Like any creative activity, grandchildren tend to find cooking fun. A bit of healthy competition never hurts, though – and you can interest your grandkids in new foods by adding an element of gameplay to the mix. Try cooking games that encourage them to get creative – like making gingerbread families, or creating simple balanced dishes using the healthy food groups.


Food, Health and Fun in the Kitchen 

Teaching grandchildren about food and health early is one of the most important lessons a grandparent can pass on. When you play your cooking games, think about what your grandchildren need to learn, and then create little tasks to illustrate good cooking practice.
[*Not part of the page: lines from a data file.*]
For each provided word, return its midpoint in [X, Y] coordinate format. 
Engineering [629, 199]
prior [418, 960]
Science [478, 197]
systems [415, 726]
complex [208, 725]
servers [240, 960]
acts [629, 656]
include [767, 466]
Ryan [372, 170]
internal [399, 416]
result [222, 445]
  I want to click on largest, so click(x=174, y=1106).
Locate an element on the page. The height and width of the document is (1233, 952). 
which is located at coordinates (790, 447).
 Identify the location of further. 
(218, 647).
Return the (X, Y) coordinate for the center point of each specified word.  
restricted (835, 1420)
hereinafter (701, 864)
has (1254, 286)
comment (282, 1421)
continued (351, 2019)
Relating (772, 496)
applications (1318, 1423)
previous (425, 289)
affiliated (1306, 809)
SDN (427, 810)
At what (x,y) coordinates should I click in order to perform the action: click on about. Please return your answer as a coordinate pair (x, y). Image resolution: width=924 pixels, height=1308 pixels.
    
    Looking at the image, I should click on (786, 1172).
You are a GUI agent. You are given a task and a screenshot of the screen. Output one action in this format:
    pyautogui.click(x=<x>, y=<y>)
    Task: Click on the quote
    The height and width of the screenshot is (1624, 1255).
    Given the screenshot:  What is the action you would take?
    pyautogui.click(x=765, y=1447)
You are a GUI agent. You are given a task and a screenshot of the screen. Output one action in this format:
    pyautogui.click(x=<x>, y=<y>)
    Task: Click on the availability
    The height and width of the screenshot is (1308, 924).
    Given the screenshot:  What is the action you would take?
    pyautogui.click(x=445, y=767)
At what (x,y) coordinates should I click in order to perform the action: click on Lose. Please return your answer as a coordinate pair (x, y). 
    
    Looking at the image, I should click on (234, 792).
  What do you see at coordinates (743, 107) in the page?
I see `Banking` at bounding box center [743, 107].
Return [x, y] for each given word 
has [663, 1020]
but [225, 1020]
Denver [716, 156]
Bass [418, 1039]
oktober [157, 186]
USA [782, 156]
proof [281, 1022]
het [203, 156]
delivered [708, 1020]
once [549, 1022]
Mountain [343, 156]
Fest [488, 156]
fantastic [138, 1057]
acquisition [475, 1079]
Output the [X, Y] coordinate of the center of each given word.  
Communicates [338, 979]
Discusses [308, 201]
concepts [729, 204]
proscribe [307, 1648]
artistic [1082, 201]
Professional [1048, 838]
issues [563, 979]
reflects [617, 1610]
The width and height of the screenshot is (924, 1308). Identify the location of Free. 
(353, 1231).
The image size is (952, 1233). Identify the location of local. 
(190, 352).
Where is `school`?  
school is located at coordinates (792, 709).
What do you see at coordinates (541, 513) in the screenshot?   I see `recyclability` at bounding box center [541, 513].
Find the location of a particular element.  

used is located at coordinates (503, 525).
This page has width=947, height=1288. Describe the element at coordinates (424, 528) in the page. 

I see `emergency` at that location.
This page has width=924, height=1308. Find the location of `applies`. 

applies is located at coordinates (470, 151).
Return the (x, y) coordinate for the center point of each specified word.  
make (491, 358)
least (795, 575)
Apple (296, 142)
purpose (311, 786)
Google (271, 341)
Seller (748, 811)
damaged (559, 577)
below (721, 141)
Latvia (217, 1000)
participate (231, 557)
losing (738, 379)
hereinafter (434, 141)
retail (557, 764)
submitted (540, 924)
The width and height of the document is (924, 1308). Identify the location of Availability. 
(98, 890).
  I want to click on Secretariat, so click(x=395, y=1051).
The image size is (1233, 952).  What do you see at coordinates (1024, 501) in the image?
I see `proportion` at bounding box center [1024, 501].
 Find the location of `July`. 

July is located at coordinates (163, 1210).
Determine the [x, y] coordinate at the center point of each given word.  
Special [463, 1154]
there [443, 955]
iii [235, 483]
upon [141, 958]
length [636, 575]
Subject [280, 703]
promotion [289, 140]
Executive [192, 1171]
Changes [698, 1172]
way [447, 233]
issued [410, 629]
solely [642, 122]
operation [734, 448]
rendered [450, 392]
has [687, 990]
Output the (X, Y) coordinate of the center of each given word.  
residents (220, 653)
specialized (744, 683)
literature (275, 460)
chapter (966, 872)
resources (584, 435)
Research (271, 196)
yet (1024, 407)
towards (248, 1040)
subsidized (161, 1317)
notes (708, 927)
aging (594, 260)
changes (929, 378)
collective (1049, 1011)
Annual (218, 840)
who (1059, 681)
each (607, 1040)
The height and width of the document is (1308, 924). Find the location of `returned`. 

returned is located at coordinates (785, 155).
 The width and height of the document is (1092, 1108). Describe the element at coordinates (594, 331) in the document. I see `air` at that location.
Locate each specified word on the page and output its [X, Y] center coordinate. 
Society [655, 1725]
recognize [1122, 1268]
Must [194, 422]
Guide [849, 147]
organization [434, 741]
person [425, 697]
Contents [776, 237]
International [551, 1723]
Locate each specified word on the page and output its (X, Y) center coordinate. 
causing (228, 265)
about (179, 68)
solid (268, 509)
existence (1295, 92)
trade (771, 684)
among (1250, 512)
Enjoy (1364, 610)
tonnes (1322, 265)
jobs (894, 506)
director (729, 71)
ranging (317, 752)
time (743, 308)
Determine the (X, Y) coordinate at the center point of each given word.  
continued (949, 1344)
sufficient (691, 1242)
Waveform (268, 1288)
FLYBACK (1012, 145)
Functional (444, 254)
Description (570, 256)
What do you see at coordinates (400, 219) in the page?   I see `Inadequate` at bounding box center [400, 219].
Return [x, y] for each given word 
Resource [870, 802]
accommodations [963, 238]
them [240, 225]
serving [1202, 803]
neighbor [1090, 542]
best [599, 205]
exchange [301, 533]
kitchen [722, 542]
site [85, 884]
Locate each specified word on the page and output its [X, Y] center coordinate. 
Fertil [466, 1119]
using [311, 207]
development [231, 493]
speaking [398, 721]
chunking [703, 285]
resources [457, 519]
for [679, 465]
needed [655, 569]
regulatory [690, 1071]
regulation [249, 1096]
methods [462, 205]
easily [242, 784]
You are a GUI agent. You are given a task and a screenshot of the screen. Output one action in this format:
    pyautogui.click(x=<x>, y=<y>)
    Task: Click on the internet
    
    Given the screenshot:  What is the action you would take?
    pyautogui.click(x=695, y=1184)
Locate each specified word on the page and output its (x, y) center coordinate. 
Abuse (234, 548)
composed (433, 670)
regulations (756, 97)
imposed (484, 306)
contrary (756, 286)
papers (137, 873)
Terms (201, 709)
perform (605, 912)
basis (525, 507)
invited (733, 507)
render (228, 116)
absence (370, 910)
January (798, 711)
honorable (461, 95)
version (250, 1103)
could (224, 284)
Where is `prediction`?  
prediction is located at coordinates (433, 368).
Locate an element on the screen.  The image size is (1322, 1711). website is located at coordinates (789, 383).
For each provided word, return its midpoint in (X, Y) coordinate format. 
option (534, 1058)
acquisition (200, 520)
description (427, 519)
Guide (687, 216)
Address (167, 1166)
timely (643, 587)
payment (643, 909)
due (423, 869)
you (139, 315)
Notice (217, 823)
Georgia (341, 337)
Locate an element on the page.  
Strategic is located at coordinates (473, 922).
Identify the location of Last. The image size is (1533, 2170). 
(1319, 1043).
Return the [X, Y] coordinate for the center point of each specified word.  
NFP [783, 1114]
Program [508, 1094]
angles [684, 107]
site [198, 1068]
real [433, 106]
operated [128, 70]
Your games needn’t be limited to cooking and eating alone. Make sure you include important health and safety tips – for example safe knife use, or making sure the equipment is clean – in your play. Try asking your grandchildren to identify which bits of kitchen equipment they’d use to make different imaginary dishes; or getting them to find the dirty spoon and clean it.


Ideas for Simple Cooking Games 

Here are a few ideas for games grandparents can play with their grandchildren in the kitchen. Some are messier than others!

1: Junior MasterChef – suitable for grandkids over the age of 5. Teach them about balanced meals by getting out a selection of foods from the major food groups, then asking them to come up with an idea for something nice to eat using as many of the groups as they can. Remember, you can control how complicated the game is by choosing simple ingredients. A ham, cheese and salad sandwich, for example, covers most of the main groups and doesn’t even need an oven!

2: The Equipment Game – suitable for grandchildren over the age of 3. You can play one of two ways, dependent on how old your grandkids are. Either set out a range of equipment you know is safe (for younger grandkids), and ask them which bits they would use to make different foods; or (with older grandkids) ask them to find the right equipment for specific food.

3: Grandma/Grandpa’s Menu – tell your grandchildren something you really like to eat, and then ask them to help you make it. Then get your grandkids to tell you something they really like to eat: and this time, it’s their turn to get you doing the work!


Cooking with grandchildren  is fun, educational and a really important way to spend time together. Who knows what you’ll cook up?!